__ZU ERLEDIGENDE AUFGABEN__.
1. Beantworte anhand des Berichts über den Europäischen Polizeikongress die folgenden Fragen.
(a) Welches Thema bildet in diesem Jahr den Schwerpunkt des Kongresses?
(b) Von wem wird der Kongress eröffnet?
(c) Wer wird mit der Forderung zitiert, die Veranstaltung zu boykottieren?
2. Setze den Bericht über den Europäischen Polizeikongress im Anschluss an seinen letzten Satz fort.
### AUSGANGSTEXT
Der in der kommenden Woche in Berlin stattfindende Europäische Polizeikongress beschäftigt sich in diesem Jahr schwerpunktmäßig mit dem Thema "Schutz und Sicherheit im digitalen Raum". Dabei referieren überwiegend Polizeipraktiker, während Datenschützer oder Bürgerrechtler in diesem Jahr nicht dabei sind. Dies kritisiert die Piratenpartei, während die Polizeigewerkschaft den Fokus auf den Cyberspace lobt. Bedenklich seien allerdings Versuche, private Ermittler mit polizeilichen Aufgaben zu betrauen.
Auf dem Europäischen Polizeikongress, der vom Staats-Innensekretär Klaus-Dieter Fritsche eröffnet wird, steht Cybercrime im Mittelpunkt. Wie können Polizeibeamte in sozialen Netzwerken ermitteln, was ist mit der organisierten Kriminalität im Netz, wie kann Produktion und Verbreitung von Kinderpornographie gestoppt werden – das sind die Themen der Veranstaltung des Behördenspiegels. Erstmals tritt auch Troels Oelting auf, der Leiter des neuen Europäischen Cybercrime Centers
Die Piratenpartei übt deutliche Kritik an der Veranstaltung, die als "Eliteveranstaltung von Sicherheitsideologen" bezeichnet wird. Bemängelt wird vor allem, dass keine Vertreter der Zivilgesellschaft, keine Bürgerrechtler und Datenschützer eingeladen wurden. Solange die Veranstaltung nicht ausgewogen und transparent ausgestaltet sei, müsse sie boykottiert werden, wird der stellvertretende Bundesvorsitzende Markus Barenhoff zitiert.
######
### LISTE DER EINTRÄGE
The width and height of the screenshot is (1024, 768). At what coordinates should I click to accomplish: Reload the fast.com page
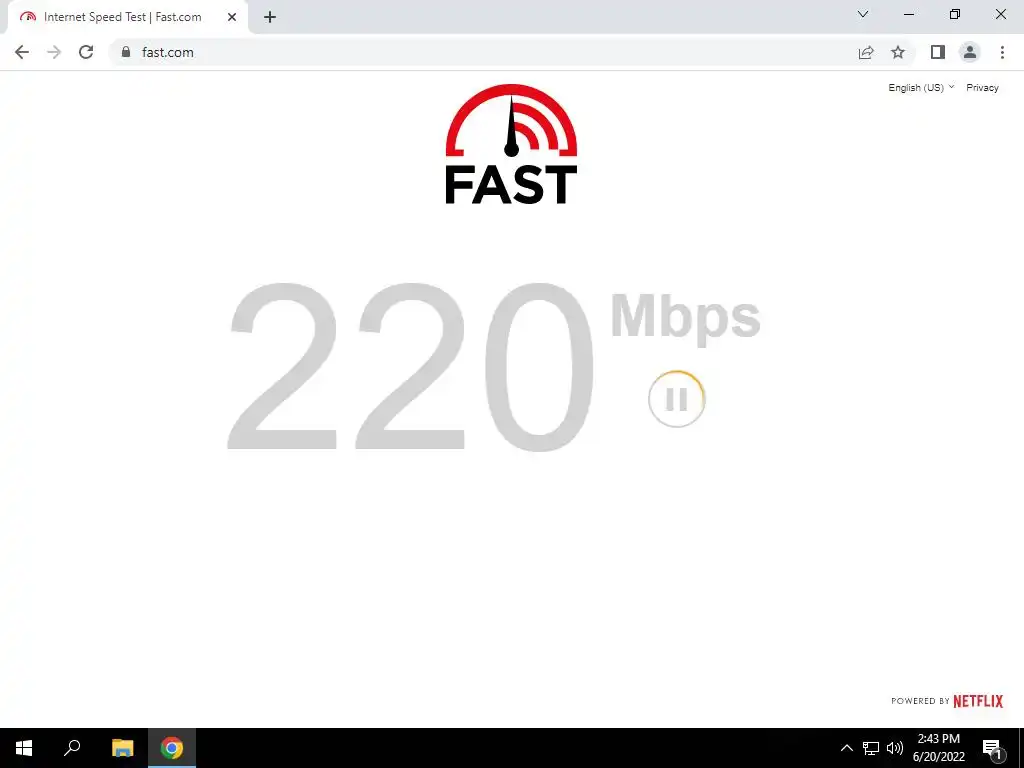pos(86,52)
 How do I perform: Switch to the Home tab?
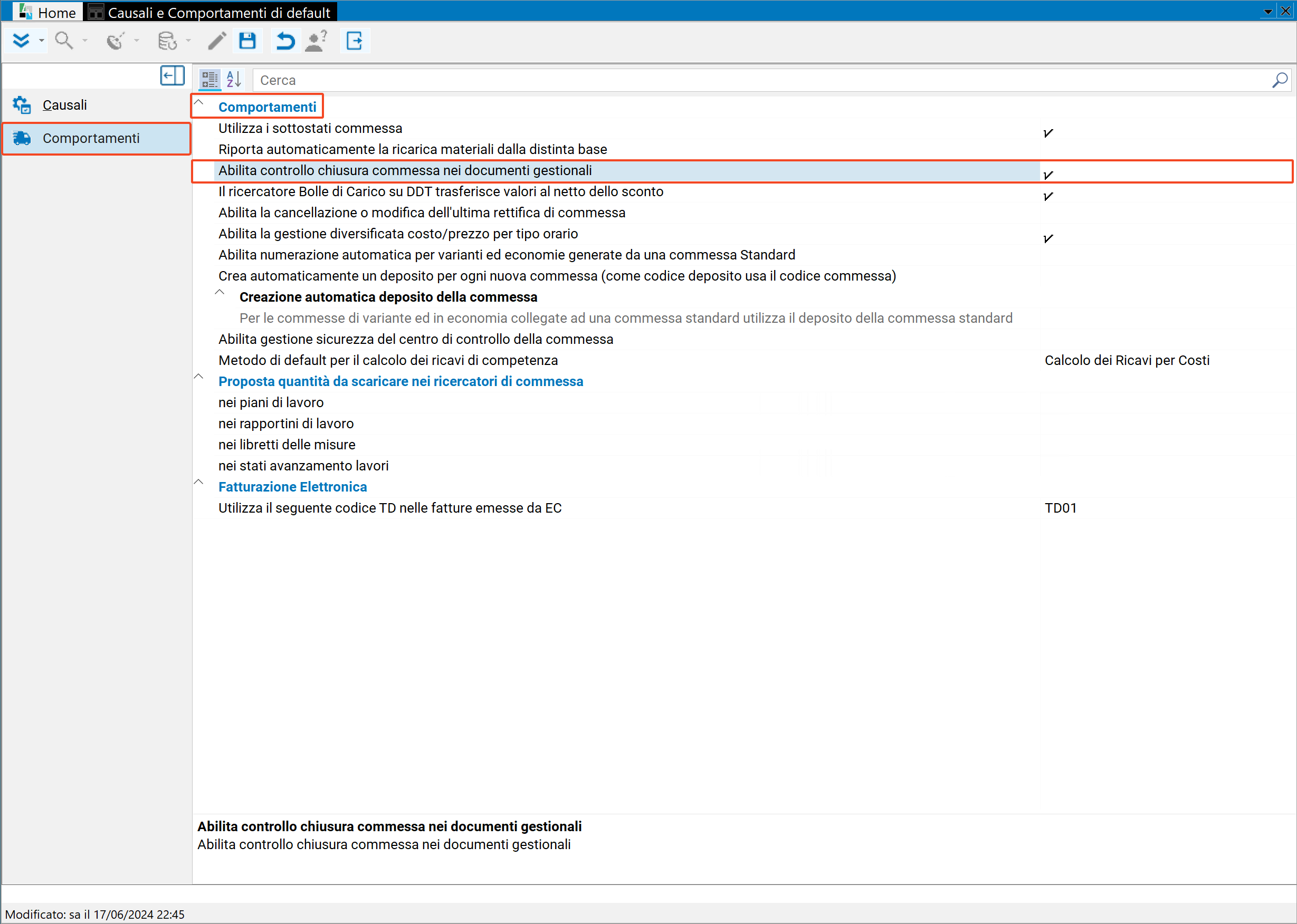(49, 12)
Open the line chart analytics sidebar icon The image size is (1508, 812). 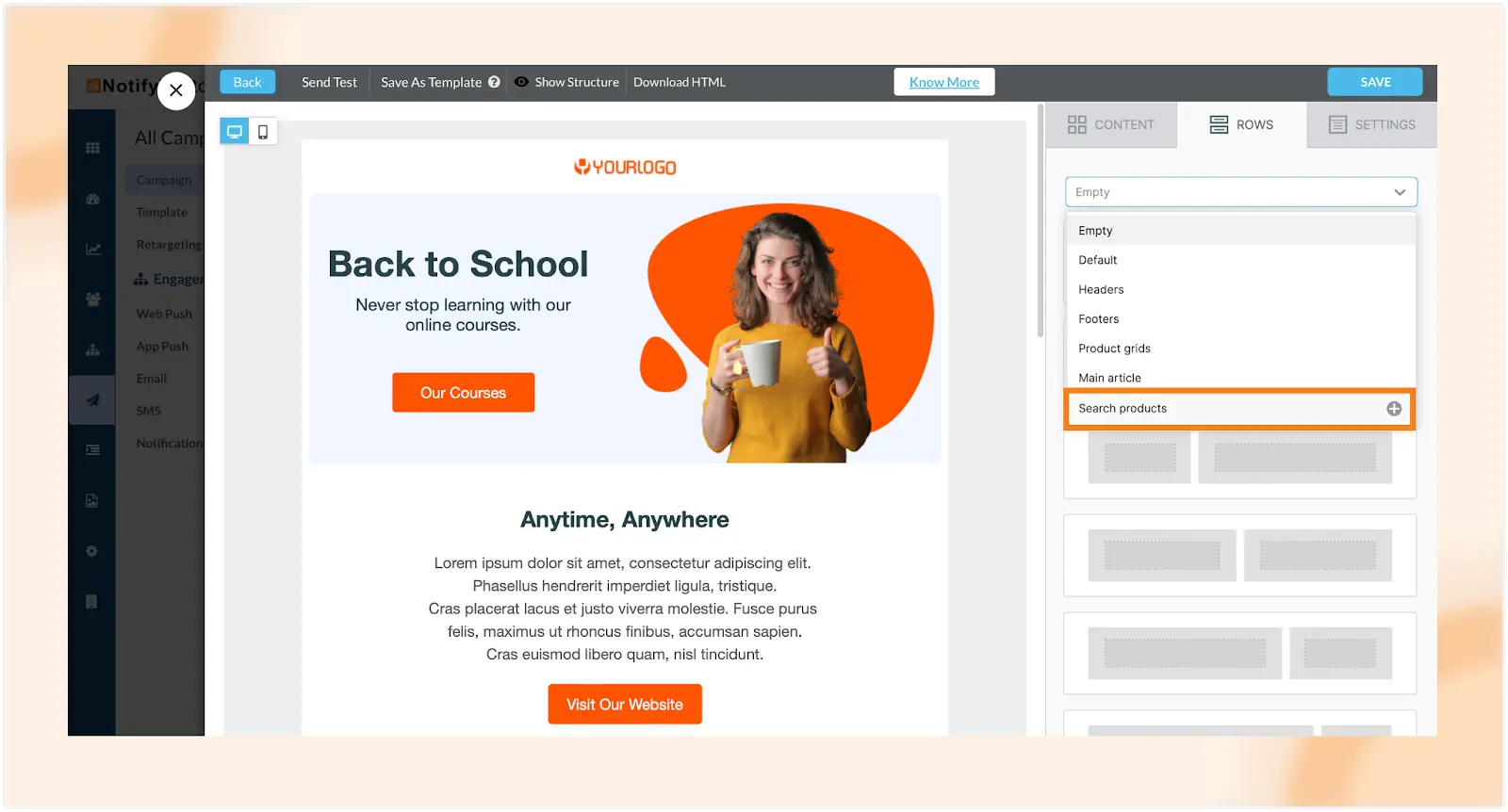click(x=92, y=249)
######
__ANTWORTEN JE AUFGABE__.
1.
(a) „Schutz und Sicherheit im digitalen Raum“
(b) Vom Staats-Innensekretär Klaus-Dieter Fritsche
(c) Markus Barenhoff, der stellvertretende Bundesvorsitzende der Piratenpartei

2.
Unterstützung für den Kongress kommt von der Gewerkschaft der Polizei (GdP). Weil die digitale Kriminalität zunehmend die innere Sicherheit Deutschlands bedrohe, seien solche Veranstaltungen wichtig. GdP-Vorsitzender Bernhard Witthaut appellierte an die Wirtschaft, Cyber-Verbrechen anzuzeigen, auf dass die Polizei Ermittlungen aufnehmen könne. Die Tendenz der Wirtschaft, bei IT-Vorfällen private Ermittler zu beschäftigen, betrachte die GdP mit Sorge. Ausdrücklich begrüßte Witthaut jedoch die Zusammenarbeit von Polizei und Privatfirmen bei der erfolgreichen Ermittlung in Sachen BKA-Trojaner.
Gegen den Polizeikongress wendet sich ein Bündnis verschiedener Menschenrechts-Verbände, die zu einer Demonstration am Ort der Veranstaltung aufgerufen haben. Im Zusammenhang mit dieser Aktion hatte zuvor eine Aktion "Camover" dazu angestachelt, "Kampfgruppen" zu bilden, die Überwachungskameras zerstören oder abmontieren sollten. An die "Lieben Freunde der blendenden Zerstörung" gerichtet, werteten die "Kämpfer gegen staatliche Überwachung" die Aktion als vollen Erfolg, auch wenn überwiegend Kameras von Privatfirmen erbeutet wurden. Mit der Ankündigung eines "Freiwurfes" einer erbeuteten Kamera aus der zweiten Demonstrationsreihe dürfte der Demonstration die durchgehende Videoaufzeichung durch die Polizei sicher sein. Deshalb wird eine zweite, nicht angemeldete Demonstration geplant. (Detlef Borchers) / (axk)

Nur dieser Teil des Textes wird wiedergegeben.